- Born: Leetile Benjamin Mophatlane 5 May 1973
- Died: 11 June 2014 (age 41)
- Education: University of Pretoria
- Occupation: CEO of Business Connexion Group
- Years active: 2007–2014
- Board member of: Business Connexion Group
- Spouse: Abena Saah

= Benjamin Mophatlane =

South African businessman

Leetile Benjamin Mophatlane (12 May 1973 – 11 June 2014) was a South African business magnate, and former Chief Executive Officer of Business Connexion Group. He died on 11 June 2014 after suffering cardiac arrest while in a meeting in Rosebank in Johannesburg.

In 1996 Benjamin, with his twin brother Isaac, co-founded what was then known as Business Connection. Business Connection subsequently merged with Seattle Solutions in 2001. He served as Managing Director until the company merged with Comparex Africa in 2004 and was renamed Business Connexion.

He served as Deputy Chief Executive officer until 2007 when he became Chief Executive Officer of Business Connexion.
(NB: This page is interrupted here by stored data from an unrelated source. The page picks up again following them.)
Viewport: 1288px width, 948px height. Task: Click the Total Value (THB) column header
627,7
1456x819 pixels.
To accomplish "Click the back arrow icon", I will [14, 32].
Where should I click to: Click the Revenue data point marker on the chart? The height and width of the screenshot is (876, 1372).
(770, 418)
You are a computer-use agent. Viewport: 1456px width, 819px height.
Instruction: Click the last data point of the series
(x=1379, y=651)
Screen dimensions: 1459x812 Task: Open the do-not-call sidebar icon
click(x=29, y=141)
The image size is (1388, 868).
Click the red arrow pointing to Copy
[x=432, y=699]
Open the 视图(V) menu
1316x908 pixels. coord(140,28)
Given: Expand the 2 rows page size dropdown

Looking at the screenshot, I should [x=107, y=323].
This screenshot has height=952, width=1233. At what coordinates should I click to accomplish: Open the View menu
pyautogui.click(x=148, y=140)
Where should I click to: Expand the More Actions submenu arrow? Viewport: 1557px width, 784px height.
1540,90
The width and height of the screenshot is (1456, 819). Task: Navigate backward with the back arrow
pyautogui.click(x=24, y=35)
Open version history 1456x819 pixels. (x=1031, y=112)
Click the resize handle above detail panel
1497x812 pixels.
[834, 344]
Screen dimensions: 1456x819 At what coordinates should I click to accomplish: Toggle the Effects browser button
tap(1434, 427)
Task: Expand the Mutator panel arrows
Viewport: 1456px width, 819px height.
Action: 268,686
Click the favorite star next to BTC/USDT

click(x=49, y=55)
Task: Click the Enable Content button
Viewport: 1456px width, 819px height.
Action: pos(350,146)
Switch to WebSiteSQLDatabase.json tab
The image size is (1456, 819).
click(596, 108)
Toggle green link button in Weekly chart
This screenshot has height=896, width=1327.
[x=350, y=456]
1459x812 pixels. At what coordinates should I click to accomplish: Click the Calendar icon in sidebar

Well known within the information and communication technology industry, he has received numerous accolades Benjamin was a member of the Black Management Forum, the Electronic Industries Federation of South Africa, the Black Information Technology Forum and the Western Cape Investment and Trade Promotion Agency.

He died in June 2014.

==Personal life==
Mophatlane was married to Abena-Saah, and they had three children.